Two-port memory cell mat 150a is divided into entries ENT0-ENT(m/2-1). Bus lines TBS[0] -TBS[m/2-1] of data bus 152 are arranged corresponding to entries ENT0-ENT(m/2-1), respectively.
Switch macro 145 includes a connection circuit 155a performing the data transfer between bus lines GBS[0] -GBS[m/2-1] of global data bus 12 and data bus lines TBS[0] -TBS[m/2-1], and also includes a connection circuit 155b performing the data transfer between global data bus lines GBS[m/2]-GBS[m-1] and data bus lines TBS[0]-TBS[m/2-1].
For downloading the data to memory cell mat 30, the following operation is performed. First, the data is successively stored in entries ENT0-ENT(m/2-1) of orthogonal memory 150 from the system bus (not shown). When orthogonal memory 150 attains a full state, the data is transferred via interface (I/F) 150b. In this operation, connection circuit 155a is first activated in switch macro 145 to connect data bus lines TBS[0: m/2-1] to global data bus lines GBS[0: n/2-1]. In this state, the data stored in orthogonal memory 150 are transferred to entries ERY0-ERY(m/2-1) in memory cell mat 30, and are stored in the corresponding memory cell mat. Connection circuit 155b is inactive, and no data is written into entries ERY(m/2)-ERY(m-1).

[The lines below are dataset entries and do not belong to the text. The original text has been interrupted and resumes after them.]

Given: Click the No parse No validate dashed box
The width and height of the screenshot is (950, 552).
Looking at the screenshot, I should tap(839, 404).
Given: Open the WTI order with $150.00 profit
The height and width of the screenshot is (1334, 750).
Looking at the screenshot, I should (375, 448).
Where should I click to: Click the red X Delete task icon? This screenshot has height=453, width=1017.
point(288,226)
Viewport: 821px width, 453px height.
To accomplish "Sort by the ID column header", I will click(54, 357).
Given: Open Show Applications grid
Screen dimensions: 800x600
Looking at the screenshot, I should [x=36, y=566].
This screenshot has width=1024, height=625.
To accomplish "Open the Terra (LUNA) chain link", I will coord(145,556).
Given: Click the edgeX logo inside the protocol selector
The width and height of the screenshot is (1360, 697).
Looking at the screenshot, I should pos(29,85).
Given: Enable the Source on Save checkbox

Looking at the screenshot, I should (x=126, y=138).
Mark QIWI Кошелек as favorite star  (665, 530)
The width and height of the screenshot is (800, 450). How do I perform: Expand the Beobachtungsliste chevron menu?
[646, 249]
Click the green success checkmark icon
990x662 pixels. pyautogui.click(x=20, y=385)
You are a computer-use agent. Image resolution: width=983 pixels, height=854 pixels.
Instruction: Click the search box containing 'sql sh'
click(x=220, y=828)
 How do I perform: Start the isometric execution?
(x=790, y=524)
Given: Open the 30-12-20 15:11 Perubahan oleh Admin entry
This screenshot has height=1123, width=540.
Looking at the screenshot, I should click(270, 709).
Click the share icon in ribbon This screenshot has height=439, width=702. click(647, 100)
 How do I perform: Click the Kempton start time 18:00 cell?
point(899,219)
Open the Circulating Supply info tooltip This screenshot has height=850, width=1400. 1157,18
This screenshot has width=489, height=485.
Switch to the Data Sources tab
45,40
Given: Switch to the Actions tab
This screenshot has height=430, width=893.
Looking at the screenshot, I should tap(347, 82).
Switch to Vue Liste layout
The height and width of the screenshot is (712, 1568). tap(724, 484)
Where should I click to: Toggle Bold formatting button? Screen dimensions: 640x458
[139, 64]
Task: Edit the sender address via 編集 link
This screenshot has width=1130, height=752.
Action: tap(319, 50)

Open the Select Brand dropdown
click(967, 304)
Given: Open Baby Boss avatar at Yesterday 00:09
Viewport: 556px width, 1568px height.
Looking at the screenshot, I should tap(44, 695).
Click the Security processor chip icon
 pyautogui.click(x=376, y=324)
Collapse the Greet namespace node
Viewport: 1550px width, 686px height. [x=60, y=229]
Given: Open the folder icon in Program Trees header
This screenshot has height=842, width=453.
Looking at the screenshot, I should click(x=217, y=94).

Then, the next operational processing data are transferred and stored in orthogonal memory 150. In orthogonal memory 150, when the data are stored in entries ENT0-ENT(m/2-1), then, connection circuit 155b is made active, and connection circuit 155a is made inactive. Global data lines GBS[m/2: m-1] are coupled to data bus lines TBS [0: m/2-1]. The data in orthogonal memory 150 are transferred and stored in entries ERY(m/2)-ERY(m-1) of memory cell mat 30.
For transferring data from memory cell mat 30 to orthogonal memory 150, the data transfer is performed in the opposite direction, and connection circuit 155a is activated to store the data of entries ERY0-ERY(m/2-1) of memory cell mat 30 in orthogonal memory 150, followed by the data transfer onto the system bus. When the data transfer from orthogonal memory 150 onto the system bus is completed, connection circuit 155b is then activated to store the data of entries ERY(m/2)-ERY(m-1) of memory cell mat 30, in orthogonal memory 150.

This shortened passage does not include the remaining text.